(Collected data)
++++++++++

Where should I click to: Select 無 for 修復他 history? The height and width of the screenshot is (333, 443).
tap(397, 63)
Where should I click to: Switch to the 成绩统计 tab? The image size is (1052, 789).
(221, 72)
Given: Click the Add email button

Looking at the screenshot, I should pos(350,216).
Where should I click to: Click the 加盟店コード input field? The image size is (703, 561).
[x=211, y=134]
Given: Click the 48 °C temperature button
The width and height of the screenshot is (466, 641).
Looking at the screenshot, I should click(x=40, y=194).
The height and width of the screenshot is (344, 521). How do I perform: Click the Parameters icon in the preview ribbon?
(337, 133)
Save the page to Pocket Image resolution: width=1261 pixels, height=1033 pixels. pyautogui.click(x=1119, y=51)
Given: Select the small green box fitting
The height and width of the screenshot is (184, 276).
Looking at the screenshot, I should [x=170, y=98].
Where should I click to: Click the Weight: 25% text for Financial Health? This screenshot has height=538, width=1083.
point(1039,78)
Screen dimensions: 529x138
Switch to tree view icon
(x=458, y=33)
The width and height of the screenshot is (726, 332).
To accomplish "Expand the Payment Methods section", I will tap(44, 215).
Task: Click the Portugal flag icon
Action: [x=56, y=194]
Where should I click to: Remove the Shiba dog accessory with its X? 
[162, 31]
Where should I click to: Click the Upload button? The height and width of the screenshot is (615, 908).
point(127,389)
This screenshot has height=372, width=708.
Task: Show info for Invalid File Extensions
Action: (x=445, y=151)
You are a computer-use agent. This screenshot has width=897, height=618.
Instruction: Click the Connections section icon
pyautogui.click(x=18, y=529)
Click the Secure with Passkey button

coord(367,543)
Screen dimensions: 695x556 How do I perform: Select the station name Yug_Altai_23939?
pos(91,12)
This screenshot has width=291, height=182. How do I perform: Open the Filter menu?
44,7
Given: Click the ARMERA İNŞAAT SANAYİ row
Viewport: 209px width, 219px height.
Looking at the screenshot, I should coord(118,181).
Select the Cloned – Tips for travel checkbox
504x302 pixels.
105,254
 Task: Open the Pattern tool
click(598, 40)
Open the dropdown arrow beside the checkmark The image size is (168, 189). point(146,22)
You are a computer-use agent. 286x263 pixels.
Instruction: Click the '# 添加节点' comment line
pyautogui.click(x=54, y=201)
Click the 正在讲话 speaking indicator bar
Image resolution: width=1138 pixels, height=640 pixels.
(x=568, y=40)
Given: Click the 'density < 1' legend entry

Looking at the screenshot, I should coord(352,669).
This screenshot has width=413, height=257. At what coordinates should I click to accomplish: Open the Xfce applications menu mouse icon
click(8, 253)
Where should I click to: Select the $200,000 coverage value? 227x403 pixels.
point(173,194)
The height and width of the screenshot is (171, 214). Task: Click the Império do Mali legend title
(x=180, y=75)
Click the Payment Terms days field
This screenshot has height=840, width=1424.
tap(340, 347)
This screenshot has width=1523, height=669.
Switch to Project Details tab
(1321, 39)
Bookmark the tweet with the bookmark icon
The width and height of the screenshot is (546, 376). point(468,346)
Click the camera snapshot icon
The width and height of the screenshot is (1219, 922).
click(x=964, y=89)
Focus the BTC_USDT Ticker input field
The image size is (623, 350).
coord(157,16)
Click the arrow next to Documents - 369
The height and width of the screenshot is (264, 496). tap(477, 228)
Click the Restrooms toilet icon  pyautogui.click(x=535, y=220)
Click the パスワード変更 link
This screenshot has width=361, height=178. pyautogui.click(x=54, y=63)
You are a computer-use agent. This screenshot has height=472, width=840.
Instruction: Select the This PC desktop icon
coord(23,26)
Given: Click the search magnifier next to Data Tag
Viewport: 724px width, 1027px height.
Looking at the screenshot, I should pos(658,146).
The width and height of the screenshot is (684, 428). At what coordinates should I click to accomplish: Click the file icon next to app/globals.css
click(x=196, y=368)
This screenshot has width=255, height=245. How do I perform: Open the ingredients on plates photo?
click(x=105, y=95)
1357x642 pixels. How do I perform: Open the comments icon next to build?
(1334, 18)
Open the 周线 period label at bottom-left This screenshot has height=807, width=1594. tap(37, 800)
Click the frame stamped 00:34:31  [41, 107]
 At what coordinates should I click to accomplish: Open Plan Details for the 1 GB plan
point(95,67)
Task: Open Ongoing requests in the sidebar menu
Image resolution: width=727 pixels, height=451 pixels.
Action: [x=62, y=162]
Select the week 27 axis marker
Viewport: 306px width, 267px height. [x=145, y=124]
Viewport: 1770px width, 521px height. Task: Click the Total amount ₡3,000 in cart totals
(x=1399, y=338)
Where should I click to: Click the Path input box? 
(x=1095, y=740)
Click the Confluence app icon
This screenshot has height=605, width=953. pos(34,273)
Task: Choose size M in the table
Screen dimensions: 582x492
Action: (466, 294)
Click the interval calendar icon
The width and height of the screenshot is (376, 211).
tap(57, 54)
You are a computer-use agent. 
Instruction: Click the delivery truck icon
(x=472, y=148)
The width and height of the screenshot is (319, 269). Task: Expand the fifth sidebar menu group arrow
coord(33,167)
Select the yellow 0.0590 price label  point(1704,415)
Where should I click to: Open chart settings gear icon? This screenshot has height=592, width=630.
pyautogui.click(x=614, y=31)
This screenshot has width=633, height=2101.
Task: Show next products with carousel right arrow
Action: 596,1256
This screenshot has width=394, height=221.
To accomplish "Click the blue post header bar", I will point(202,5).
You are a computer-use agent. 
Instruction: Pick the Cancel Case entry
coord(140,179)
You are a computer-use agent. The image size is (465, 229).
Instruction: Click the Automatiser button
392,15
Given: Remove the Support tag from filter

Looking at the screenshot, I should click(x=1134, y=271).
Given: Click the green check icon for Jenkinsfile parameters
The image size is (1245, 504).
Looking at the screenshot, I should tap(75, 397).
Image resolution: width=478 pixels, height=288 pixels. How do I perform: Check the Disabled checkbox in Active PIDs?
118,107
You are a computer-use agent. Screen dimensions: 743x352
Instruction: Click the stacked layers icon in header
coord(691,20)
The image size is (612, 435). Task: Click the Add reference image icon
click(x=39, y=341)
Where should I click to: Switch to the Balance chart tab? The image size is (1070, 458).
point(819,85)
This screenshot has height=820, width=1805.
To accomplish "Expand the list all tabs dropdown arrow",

++++++++++

What is required:
Copy every line of the data that carries the word "green".

Exercise output:
Given: Select the small green box fitting
Given: Click the green check icon for Jenkinsfile parameters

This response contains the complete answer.